此事引起轩然大波,因为昨天袁思源和袁立父子立场鲜明地指控是方芳勾引了袁立。
再加上记者特地强调了袁立烟酒不沾的良好生活习惯,而且在那天晚上他也在现场,他并没有发现袁立的旁边有酒瓶酒杯之类的东西,所以他言词犀利地指责袁立是一个出了事就只会把脏水泼到女孩子身上的伪君子。
新闻一出,袁氏的股票下跌得比昨天更厉害了。
袁立为这事儿气炸了,在早餐的餐桌上,他气得把报纸撕了个粉碎。
纸碎片在空中凌乱地飞舞,满室的苍凉下,映衬着袁立那张已经气得狰狞扭曲的脸。
“爸,这个记者显然就是针对我,才说出这些不负责的话,还有那个方芳怎么那么无耻,明明就是她勾引我的。

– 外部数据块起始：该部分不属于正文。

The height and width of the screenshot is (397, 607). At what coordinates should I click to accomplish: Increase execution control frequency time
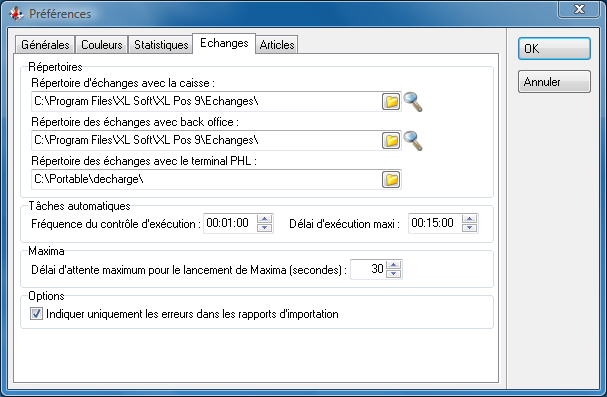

”
袁思源心中也是很气的,但他明白现在不是气的时候,劝袁立冷静下来:“阿立,你还不明白吗?这些事情都是背后那个想整我们的人搞出来的!”
听袁思源这么说,袁立恍然大悟:“对,这个记者一定是那个人的人,到底是谁想要整我们?”
提起这个,他的眉头烦恼地拧了起来。
“我们还是先冷静下来,思考一下这件事情的对策吧,如果这件事情你处理不好,袁立总经理的位置你就坐不稳了。”袁思源语重心长。
这个道理袁立何尝又不明白?但他到底年轻,经历少,对情绪的把控能力很差。
就算他能做到不再发脾气,但他却无法冷静。
袁思源若有所思片刻,心里便有了主意,眸色一亮,对袁立说:“那天晚上,你有没有留下方芳的联系方式?”

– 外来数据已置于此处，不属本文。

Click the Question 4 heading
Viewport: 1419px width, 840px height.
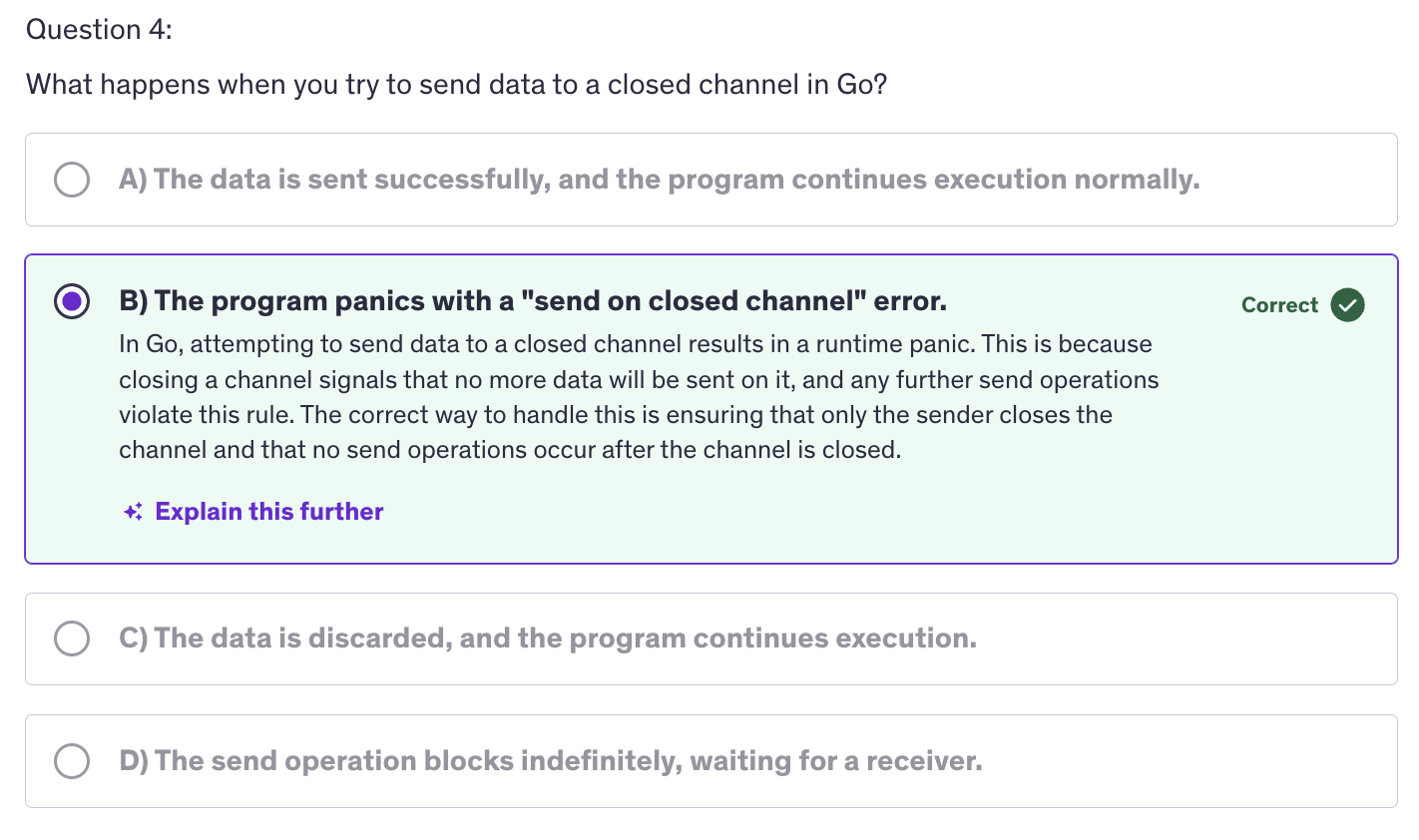[x=99, y=30]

“没有。”本就是一场露水姻缘,怎么可能留下联系方式?
她只送了一个香囊给他,不过当程天心走过来阻断他们的时候,她似乎怕程天心责难,又把香囊拿了回去。
“找她,”袁思源当机立断,语气不容置喙,“必须找到她,就算绑架她,我们也必须让她改口,洗清你的污点。”

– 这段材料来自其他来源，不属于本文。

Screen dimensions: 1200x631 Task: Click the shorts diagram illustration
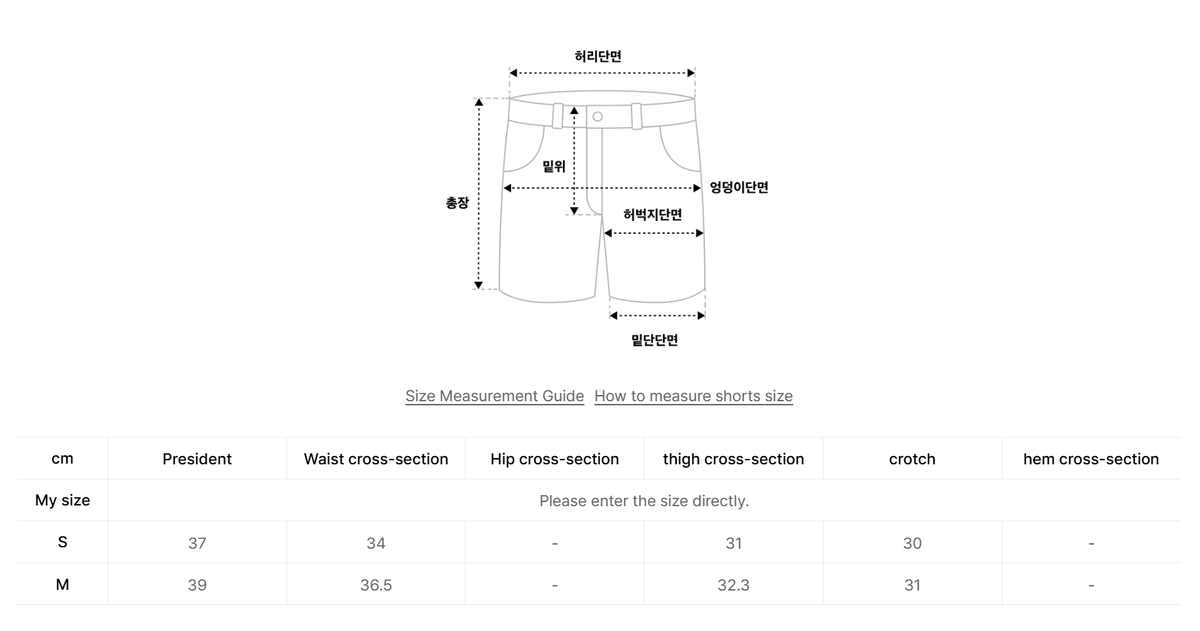[x=603, y=197]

袁立认同道:“目前看来,没有更好的办法。只要我们抓住她,就能问出是谁指使她来勾引我的。”
“对,我也是这样想的。”
“那赶紧让人去找吧。”
袁思源说做就做,立即命人去找方芳。
……
方芳今天上夜班,凌晨三十分左右才从九重楼回到家。
她是九重楼有名的小姐,很多大老板都喜欢点她的台,她早就赚够了买房子的钱,所以今年年初,她一口气在三环买了一套两居室。
有了房子自己在这个城市里更有成就感。
如果能……得到老板霍逸群的青睐就更好不过了。
不过她对现状也很满意,只要常常能看到他,她就很满足了。
在脑海中想着那张英气逼人的脸时,她的嘴角开心地向上扬起。
“啪!”用钥匙打开了门,方芳随手在玄关处,按下了灯的开关。
然后脱下上班时穿了八个小时的高跟鞋,换上舒服的棉拖鞋,拖鞋那种又软又轻的感觉实在是太好了,她真的不明白平底鞋那么舒服,为什么有那么多女人热衷金玉其外,败絮其中的高跟鞋?
方芳一边感受着脚的舒服,一边揉着有些发酸的脖子,走进了大厅里。
“你终于回来了!”男人浑厚的声音在客厅里响起。吓得方芳猛地一个颤栗,惊恐地看向坐在沙发上的那个人。
他旁边还站着两个神情一丝不苟的黑衣保镖。
那是袁氏集团的董事长兼总裁,是大名鼎鼎的大人物,她混迹声色娱乐场所多年,怎么会不认识这号人物?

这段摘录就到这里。